= Source counts =

The source counts distribution of radio-sources from a radio-astronomical survey is the cumulative distribution of the number of sources (N) brighter than a given flux density (S). As it is usually plotted on a log-log scale its distribution is known as the log N – log S plot. It is one of several cosmological tests that were conceived in the 1930s to check the viability of and compare new cosmological models.

Early work to catalogue radio sources aimed to determine the source count distribution as a discriminating test of different cosmological models. For example, a uniform distribution of radio sources at low redshift, such as might be found in a 'steady-state Euclidean universe,' would produce a slope of −1.5 in the cumulative distribution of log(N) versus log(S).

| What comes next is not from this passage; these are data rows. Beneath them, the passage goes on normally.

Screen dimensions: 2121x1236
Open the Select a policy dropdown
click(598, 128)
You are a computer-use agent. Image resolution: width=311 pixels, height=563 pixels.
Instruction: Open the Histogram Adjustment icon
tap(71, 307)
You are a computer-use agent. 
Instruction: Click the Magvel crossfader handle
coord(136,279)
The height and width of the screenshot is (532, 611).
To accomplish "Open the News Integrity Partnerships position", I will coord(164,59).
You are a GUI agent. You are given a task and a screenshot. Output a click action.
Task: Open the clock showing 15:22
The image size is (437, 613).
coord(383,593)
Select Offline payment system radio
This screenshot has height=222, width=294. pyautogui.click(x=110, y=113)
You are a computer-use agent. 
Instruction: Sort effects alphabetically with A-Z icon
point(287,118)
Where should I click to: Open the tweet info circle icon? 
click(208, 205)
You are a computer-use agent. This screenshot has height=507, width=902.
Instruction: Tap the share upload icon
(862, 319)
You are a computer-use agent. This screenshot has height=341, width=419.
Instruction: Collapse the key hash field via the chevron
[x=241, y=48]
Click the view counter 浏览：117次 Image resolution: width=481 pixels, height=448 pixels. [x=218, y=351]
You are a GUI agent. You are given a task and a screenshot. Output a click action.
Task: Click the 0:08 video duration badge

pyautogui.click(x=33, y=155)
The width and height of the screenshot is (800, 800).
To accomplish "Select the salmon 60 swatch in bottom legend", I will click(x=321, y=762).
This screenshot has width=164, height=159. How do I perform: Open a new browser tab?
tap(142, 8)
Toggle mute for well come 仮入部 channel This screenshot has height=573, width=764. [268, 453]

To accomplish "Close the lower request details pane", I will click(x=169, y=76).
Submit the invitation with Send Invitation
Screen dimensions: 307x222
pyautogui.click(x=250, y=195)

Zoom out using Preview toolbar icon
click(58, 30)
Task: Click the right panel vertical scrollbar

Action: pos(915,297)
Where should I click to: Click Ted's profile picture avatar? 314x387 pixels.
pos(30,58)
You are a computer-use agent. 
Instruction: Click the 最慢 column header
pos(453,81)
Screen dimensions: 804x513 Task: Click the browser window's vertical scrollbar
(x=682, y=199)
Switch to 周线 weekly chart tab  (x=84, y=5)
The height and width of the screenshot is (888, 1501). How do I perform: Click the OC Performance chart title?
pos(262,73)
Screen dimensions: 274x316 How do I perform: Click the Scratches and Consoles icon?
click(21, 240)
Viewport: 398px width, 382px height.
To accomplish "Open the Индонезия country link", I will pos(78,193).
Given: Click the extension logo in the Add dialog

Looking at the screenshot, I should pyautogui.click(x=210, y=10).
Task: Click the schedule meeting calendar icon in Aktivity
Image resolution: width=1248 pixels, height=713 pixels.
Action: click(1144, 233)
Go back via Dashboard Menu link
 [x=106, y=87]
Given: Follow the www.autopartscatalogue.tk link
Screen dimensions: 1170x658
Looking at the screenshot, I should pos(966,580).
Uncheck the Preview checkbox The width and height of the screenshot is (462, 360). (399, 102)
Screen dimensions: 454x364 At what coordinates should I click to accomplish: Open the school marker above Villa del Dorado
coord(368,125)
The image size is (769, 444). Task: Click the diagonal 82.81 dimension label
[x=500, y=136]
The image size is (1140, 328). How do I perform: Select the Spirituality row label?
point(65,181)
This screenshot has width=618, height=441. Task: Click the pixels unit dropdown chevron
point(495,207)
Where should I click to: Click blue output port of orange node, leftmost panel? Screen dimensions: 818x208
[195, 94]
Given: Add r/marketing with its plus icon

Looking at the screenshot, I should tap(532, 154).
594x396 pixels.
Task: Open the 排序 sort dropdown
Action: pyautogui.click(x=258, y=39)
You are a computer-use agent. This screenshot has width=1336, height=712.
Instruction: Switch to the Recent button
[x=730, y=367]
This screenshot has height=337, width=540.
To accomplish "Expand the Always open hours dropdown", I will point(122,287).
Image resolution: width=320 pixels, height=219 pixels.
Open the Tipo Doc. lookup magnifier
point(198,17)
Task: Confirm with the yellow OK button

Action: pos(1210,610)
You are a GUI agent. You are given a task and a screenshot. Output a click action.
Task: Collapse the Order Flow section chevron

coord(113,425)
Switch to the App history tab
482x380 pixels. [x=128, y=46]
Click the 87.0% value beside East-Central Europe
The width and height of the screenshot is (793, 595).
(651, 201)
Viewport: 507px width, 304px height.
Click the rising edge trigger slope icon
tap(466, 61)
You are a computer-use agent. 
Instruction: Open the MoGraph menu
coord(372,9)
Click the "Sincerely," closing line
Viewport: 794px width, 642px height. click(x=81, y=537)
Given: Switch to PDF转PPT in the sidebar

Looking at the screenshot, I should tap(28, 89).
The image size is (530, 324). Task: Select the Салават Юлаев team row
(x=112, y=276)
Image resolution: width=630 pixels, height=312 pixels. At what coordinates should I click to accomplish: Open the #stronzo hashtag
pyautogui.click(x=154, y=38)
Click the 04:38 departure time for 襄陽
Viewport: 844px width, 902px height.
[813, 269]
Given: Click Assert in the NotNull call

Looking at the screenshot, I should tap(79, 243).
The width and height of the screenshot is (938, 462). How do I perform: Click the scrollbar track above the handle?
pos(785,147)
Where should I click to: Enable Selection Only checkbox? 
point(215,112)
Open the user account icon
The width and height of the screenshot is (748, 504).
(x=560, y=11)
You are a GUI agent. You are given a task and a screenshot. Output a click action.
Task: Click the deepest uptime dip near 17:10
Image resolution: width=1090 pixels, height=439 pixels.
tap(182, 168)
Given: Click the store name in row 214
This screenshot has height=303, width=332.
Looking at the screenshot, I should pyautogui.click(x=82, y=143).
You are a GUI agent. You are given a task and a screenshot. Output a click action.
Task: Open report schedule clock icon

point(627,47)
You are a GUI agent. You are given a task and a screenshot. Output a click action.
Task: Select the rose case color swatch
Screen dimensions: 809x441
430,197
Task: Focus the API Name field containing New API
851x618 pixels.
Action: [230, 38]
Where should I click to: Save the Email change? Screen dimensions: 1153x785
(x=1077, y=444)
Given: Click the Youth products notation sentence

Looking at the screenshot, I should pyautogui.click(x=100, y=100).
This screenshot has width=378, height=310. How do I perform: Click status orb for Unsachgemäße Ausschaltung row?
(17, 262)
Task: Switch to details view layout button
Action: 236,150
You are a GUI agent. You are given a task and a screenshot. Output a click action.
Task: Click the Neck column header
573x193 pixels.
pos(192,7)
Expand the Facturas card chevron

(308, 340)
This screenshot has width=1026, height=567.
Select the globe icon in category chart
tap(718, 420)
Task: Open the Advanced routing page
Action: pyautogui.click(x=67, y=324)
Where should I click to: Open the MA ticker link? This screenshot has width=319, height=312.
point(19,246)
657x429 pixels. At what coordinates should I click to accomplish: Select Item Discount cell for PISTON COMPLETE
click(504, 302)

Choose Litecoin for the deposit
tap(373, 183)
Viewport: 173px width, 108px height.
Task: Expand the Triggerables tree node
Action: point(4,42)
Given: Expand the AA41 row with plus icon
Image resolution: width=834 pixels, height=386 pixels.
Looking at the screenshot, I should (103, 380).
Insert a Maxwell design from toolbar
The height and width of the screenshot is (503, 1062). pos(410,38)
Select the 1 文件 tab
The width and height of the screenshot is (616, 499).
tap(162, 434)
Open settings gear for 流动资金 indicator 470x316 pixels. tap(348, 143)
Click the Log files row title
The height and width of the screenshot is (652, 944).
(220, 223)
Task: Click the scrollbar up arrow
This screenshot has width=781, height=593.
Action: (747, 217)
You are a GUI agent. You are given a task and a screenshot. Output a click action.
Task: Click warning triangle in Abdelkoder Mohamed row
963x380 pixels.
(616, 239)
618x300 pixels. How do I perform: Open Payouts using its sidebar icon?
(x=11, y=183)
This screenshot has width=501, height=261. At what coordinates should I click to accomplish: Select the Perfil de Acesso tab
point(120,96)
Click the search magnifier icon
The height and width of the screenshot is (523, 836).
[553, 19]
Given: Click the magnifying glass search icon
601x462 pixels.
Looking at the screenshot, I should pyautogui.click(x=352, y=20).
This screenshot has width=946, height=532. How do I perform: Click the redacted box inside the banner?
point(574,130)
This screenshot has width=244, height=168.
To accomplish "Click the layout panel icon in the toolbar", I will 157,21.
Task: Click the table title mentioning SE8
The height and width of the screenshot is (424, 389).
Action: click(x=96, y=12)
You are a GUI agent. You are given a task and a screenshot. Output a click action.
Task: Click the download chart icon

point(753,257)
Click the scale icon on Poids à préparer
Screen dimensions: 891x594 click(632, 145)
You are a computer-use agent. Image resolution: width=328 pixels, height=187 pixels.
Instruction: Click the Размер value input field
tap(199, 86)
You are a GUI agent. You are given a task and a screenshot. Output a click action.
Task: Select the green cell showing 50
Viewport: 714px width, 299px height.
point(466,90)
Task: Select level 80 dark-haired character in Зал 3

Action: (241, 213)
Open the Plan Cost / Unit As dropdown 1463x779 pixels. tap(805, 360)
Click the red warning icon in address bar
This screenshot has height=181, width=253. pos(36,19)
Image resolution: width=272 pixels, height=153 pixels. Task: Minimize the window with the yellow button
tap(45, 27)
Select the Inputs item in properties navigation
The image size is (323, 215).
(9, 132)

Data from the early Cambridge 2C survey (published 1955) apparently implied a (log(N), log(S)) slope of nearly −3.0. This appeared to invalidate the steady state theory of Fred Hoyle, Hermann Bondi and Thomas Gold. Unfortunately many of these weaker sources were subsequently found to be due to 'confusion' (the blending of several weak sources in the side-lobes of the interferometer, producing a stronger response).

By contrast, analysis from the contemporaneous Mills Cross data (by Slee and Mills) were consistent with an index of −1.5.

Later and more accurate surveys from Cambridge, 3C, 3CR, and 4C, also showed source count slopes steeper than −1.5, though by a smaller margin than 2C. This convinced some cosmologists that the steady state theory was wrong, although residual problems with confusion provided some defense for Hoyle and his colleagues.

The immediate interest in testing the steady-state theory through source-counts was reduced by the discovery of the 3K microwave background radiation in the mid-1960s, which essentially confirmed the Big-Bang model.

Later radio survey data have shown a complex picture — the 3C and 4C claims appear to hold up, while at fainter levels the source counts flatten substantially below a slope of −1.5. This is now understood to reflect the effects of both density and luminosity evolution of the principal radio sources over cosmic timescales.